--- PROMPT ---
Extract and reproduce, without changes, the lines of the listing between the one holding "This screenshot has width=1568, height=517." and the one holding "will [x=15, y=557].", inclusive.

[Records from a data source]
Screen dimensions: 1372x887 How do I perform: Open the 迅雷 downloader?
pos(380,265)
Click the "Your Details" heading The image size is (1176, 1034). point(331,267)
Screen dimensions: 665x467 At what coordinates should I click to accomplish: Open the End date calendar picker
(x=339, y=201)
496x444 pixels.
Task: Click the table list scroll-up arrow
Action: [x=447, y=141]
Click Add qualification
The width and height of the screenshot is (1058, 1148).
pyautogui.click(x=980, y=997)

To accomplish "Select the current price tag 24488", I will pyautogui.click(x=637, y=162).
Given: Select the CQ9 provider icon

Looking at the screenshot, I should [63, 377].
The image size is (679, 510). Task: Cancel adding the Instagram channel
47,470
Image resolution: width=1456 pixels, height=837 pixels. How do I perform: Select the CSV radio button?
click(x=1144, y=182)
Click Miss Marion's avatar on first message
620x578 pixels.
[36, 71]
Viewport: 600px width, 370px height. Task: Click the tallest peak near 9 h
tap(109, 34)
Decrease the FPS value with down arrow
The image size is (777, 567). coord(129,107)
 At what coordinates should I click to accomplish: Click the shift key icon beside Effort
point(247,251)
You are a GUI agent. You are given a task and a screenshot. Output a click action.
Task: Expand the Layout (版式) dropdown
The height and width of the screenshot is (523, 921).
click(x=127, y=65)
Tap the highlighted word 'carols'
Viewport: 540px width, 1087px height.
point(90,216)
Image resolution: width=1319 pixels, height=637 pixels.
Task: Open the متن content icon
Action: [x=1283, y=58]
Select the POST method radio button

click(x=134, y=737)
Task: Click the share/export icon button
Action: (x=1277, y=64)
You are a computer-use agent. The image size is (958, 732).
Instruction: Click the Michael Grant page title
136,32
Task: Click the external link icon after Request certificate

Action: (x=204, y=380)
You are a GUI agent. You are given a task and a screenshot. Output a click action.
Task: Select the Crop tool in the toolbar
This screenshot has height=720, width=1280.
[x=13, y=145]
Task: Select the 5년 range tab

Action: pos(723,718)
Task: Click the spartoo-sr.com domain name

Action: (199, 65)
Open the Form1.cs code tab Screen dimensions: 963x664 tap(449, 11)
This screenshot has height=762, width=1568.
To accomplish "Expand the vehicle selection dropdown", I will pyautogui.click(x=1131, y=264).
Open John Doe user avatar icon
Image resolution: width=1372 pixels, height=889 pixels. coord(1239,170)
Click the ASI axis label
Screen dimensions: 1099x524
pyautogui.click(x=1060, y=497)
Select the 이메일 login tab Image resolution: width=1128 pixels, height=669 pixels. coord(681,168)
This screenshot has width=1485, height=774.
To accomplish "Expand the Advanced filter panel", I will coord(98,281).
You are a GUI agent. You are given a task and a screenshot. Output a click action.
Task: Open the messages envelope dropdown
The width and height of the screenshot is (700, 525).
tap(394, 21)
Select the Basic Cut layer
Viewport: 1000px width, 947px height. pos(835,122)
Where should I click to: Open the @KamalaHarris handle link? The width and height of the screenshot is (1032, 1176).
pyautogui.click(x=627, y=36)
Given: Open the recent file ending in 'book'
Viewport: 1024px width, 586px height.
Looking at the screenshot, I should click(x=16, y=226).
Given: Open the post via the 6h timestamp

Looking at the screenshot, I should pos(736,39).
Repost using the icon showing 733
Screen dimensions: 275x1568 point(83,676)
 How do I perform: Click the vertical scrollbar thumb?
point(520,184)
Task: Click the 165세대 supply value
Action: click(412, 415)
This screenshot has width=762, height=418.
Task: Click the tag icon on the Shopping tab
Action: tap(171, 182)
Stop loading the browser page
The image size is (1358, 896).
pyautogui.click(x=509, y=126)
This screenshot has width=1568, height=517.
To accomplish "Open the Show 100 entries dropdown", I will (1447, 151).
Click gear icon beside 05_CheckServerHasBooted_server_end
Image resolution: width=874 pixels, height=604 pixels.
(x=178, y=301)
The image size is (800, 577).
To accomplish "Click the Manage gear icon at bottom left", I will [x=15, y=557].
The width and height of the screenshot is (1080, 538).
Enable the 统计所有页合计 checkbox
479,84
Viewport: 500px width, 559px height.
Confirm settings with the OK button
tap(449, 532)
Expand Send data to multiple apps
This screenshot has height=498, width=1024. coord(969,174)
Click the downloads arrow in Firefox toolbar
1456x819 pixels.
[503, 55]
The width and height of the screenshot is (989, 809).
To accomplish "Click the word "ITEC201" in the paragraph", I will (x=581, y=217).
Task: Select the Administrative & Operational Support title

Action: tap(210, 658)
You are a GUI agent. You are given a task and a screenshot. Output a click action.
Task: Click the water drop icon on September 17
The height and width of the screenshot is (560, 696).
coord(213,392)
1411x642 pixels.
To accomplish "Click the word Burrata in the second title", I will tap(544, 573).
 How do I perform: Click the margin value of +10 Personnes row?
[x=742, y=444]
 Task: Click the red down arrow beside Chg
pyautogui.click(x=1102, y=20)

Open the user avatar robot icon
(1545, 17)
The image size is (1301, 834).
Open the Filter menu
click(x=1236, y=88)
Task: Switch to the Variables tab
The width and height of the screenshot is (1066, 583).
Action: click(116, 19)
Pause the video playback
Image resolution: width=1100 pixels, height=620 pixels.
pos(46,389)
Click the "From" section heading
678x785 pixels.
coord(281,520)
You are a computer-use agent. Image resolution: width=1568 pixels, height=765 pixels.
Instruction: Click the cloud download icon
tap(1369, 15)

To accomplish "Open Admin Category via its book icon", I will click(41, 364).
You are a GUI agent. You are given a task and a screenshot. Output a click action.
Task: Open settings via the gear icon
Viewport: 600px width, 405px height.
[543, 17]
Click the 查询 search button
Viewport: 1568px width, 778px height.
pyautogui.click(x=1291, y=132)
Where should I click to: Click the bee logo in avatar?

--- RESPONSE TO THIS EXERCISE ---
This screenshot has width=1568, height=517.
To accomplish "Open the Show 100 entries dropdown", I will (1447, 151).
Click gear icon beside 05_CheckServerHasBooted_server_end
Image resolution: width=874 pixels, height=604 pixels.
(x=178, y=301)
The image size is (800, 577).
To accomplish "Click the Manage gear icon at bottom left", I will [x=15, y=557].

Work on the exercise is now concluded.